··· Records provided ···
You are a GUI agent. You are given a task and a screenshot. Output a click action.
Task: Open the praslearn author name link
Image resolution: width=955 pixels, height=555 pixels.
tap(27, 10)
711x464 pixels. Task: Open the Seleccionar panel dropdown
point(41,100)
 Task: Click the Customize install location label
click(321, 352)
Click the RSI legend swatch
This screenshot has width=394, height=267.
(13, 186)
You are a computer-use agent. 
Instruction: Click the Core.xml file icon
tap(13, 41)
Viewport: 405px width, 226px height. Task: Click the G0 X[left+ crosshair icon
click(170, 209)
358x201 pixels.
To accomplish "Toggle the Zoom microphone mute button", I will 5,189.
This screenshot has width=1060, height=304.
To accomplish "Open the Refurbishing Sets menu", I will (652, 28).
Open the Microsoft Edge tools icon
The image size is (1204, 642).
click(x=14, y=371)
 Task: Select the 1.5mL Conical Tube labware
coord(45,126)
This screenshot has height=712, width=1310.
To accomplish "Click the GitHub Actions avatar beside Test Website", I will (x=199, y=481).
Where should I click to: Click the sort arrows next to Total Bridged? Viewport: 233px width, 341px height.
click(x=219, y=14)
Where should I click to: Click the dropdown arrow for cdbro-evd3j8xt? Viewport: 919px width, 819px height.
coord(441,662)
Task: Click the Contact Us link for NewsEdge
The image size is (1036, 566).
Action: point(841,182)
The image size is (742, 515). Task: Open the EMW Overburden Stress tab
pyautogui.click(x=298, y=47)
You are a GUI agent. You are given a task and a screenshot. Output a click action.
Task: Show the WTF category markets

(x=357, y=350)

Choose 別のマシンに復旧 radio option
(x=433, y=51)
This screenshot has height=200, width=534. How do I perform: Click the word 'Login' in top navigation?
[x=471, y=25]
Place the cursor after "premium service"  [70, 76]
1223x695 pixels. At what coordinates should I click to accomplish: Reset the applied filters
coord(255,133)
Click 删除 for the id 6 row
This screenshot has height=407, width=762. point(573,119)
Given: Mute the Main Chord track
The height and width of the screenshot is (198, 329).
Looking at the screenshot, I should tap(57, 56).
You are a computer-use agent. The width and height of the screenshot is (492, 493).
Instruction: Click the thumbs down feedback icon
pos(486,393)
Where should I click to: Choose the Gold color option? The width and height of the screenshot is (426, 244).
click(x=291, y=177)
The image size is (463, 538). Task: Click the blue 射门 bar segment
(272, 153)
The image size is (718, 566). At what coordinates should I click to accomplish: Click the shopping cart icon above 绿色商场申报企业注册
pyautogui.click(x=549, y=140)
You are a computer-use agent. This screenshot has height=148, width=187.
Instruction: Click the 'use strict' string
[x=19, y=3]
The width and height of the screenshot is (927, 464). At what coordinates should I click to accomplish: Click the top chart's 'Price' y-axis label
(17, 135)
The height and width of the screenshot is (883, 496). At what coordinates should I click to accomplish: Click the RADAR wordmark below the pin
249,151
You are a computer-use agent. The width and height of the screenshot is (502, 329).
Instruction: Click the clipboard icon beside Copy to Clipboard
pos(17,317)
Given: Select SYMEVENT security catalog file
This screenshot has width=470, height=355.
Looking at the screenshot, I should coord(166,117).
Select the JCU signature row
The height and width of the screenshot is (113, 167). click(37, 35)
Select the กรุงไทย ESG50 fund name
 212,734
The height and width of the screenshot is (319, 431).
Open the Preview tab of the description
···
#### Required action
Return the data above in full. Keep every line exactly as it is.

#### Problem solution
You are a GUI agent. You are given a task and a screenshot. Output a click action.
Task: Open the praslearn author name link
Image resolution: width=955 pixels, height=555 pixels.
tap(27, 10)
711x464 pixels. Task: Open the Seleccionar panel dropdown
point(41,100)
 Task: Click the Customize install location label
click(321, 352)
Click the RSI legend swatch
This screenshot has width=394, height=267.
(13, 186)
You are a computer-use agent. 
Instruction: Click the Core.xml file icon
tap(13, 41)
Viewport: 405px width, 226px height. Task: Click the G0 X[left+ crosshair icon
click(170, 209)
358x201 pixels.
To accomplish "Toggle the Zoom microphone mute button", I will 5,189.
This screenshot has width=1060, height=304.
To accomplish "Open the Refurbishing Sets menu", I will (652, 28).
Open the Microsoft Edge tools icon
The image size is (1204, 642).
click(x=14, y=371)
 Task: Select the 1.5mL Conical Tube labware
coord(45,126)
This screenshot has height=712, width=1310.
To accomplish "Click the GitHub Actions avatar beside Test Website", I will (x=199, y=481).
Where should I click to: Click the sort arrows next to Total Bridged? Viewport: 233px width, 341px height.
click(x=219, y=14)
Where should I click to: Click the dropdown arrow for cdbro-evd3j8xt? Viewport: 919px width, 819px height.
coord(441,662)
Task: Click the Contact Us link for NewsEdge
The image size is (1036, 566).
Action: point(841,182)
The image size is (742, 515). Task: Open the EMW Overburden Stress tab
pyautogui.click(x=298, y=47)
You are a GUI agent. You are given a task and a screenshot. Output a click action.
Task: Show the WTF category markets

(x=357, y=350)

Choose 別のマシンに復旧 radio option
(x=433, y=51)
This screenshot has height=200, width=534. How do I perform: Click the word 'Login' in top navigation?
[x=471, y=25]
Place the cursor after "premium service"  [70, 76]
1223x695 pixels. At what coordinates should I click to accomplish: Reset the applied filters
coord(255,133)
Click 删除 for the id 6 row
This screenshot has height=407, width=762. point(573,119)
Given: Mute the Main Chord track
The height and width of the screenshot is (198, 329).
Looking at the screenshot, I should tap(57, 56).
You are a computer-use agent. The width and height of the screenshot is (492, 493).
Instruction: Click the thumbs down feedback icon
pos(486,393)
Where should I click to: Choose the Gold color option? The width and height of the screenshot is (426, 244).
click(x=291, y=177)
The image size is (463, 538). Task: Click the blue 射门 bar segment
(272, 153)
The image size is (718, 566). At what coordinates should I click to accomplish: Click the shopping cart icon above 绿色商场申报企业注册
pyautogui.click(x=549, y=140)
You are a computer-use agent. This screenshot has height=148, width=187.
Instruction: Click the 'use strict' string
[x=19, y=3]
The width and height of the screenshot is (927, 464). At what coordinates should I click to accomplish: Click the top chart's 'Price' y-axis label
(17, 135)
The height and width of the screenshot is (883, 496). At what coordinates should I click to accomplish: Click the RADAR wordmark below the pin
249,151
You are a computer-use agent. The width and height of the screenshot is (502, 329).
Instruction: Click the clipboard icon beside Copy to Clipboard
pos(17,317)
Given: Select SYMEVENT security catalog file
This screenshot has width=470, height=355.
Looking at the screenshot, I should coord(166,117).
Select the JCU signature row
The height and width of the screenshot is (113, 167). click(37, 35)
Select the กรุงไทย ESG50 fund name
 212,734
The height and width of the screenshot is (319, 431).
Open the Preview tab of the description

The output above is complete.